#### Exercise instructions:
Reproduce the passage of the Trillium cluster page below that runs between "High-performance network[edit]" and "(80 GB memory)", inclusive, word for word.

#### Selected passage:
Trillium

From Alliance Doc
Jump to navigation Jump to search
Other languages:
Availability: Spring 2025
Login node: to be determined
Globus endpoint: to be determined
Data transfer node (rsync, scp, sftp,...): to be determined
Portal: to be determined

Trillium is a large parallel cluster built by Lenovo Canada and hosted by SciNet at the University of Toronto.

Installation and transition[edit]

Due to limits on available power and cooling capacity there will be an interim period in which a significant portion of the old Niagara will be shut down in order to provide power for the new system's acceptance testing and transition. We'll update you when we have a better idea of Trillium's installation schedule.

Storage[edit]

Parallel storage: 29 petabytes, NVMe SSD based storage from VAST Data.

High-performance network[edit]

  • Nvidia “NDR” Infiniband network
    • 400 Gbit/s network bandwidth for CPU nodes
    • 800 Gbit/s network bandwidth for GPU nodes
    • Fully non-blocking, meaning every node can talk to every other node at full bandwidth simultaneously.

Node characteristics[edit]

nodes cores available memory CPU GPU
1224 192 768GB DDR5 2 x AMD EPYC 9655 (Zen 5) @ 2.6 GHz, 384MB cache L3
60 96 768GB DDR5 1 x AMD EPYC 9654 (Zen 4) @ 2.4 GHz, 384MB cache L3 4 x NVidia H100 SXM (80 GB memory)

#### Recorded data:
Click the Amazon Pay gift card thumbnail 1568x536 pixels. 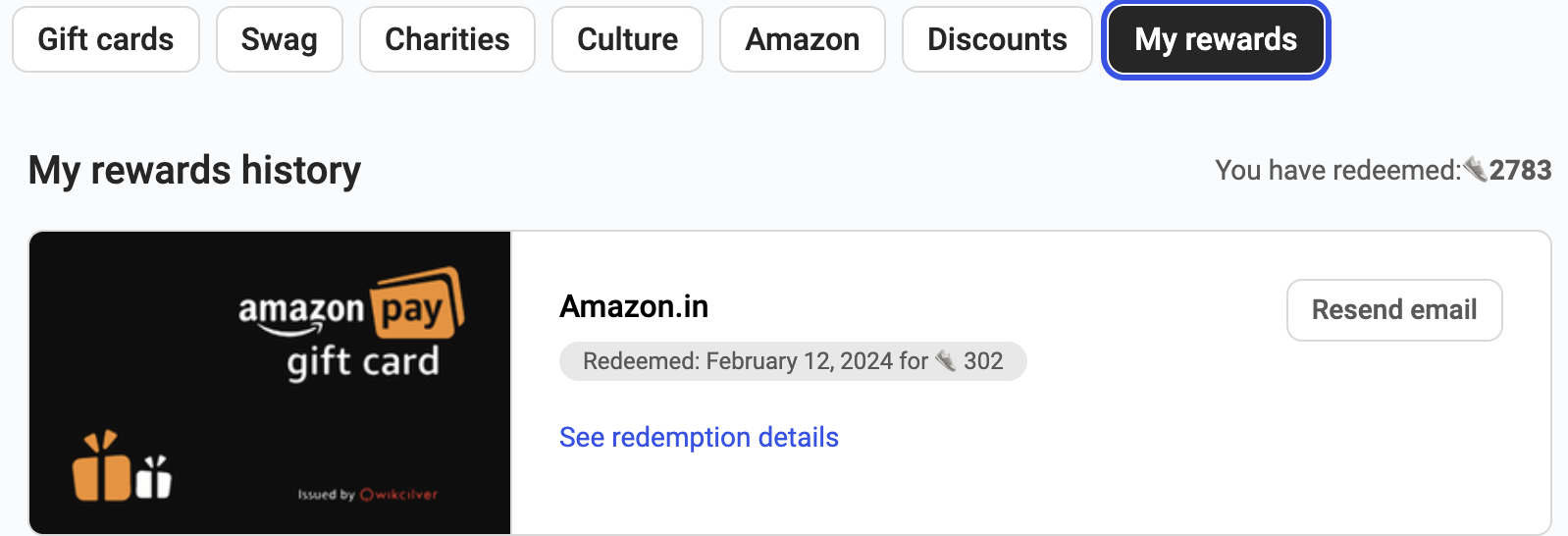[x=270, y=383]
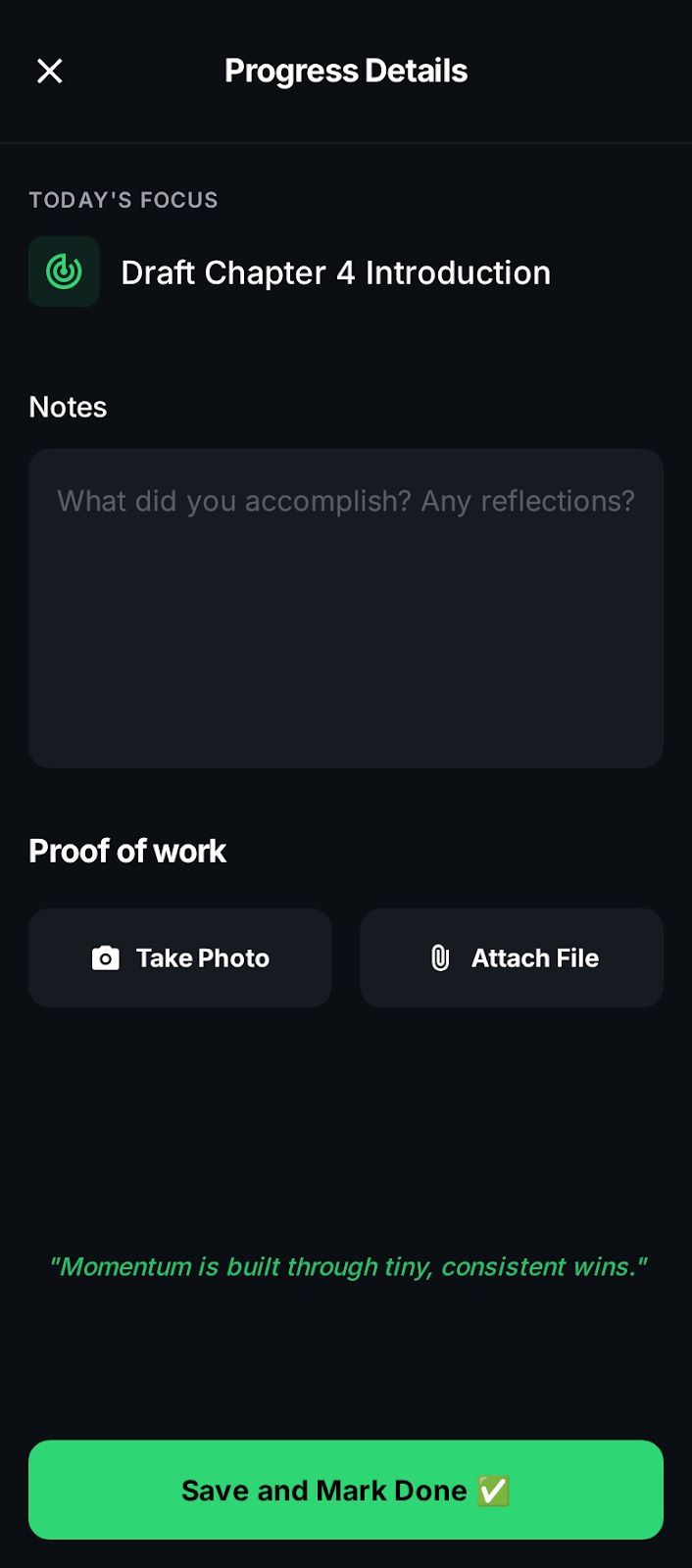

#### Solution:
High-performance network[edit]

  • Nvidia “NDR” Infiniband network
    • 400 Gbit/s network bandwidth for CPU nodes
    • 800 Gbit/s network bandwidth for GPU nodes
    • Fully non-blocking, meaning every node can talk to every other node at full bandwidth simultaneously.

Node characteristics[edit]

nodes cores available memory CPU GPU
1224 192 768GB DDR5 2 x AMD EPYC 9655 (Zen 5) @ 2.6 GHz, 384MB cache L3
60 96 768GB DDR5 1 x AMD EPYC 9654 (Zen 4) @ 2.4 GHz, 384MB cache L3 4 x NVidia H100 SXM (80 GB memory)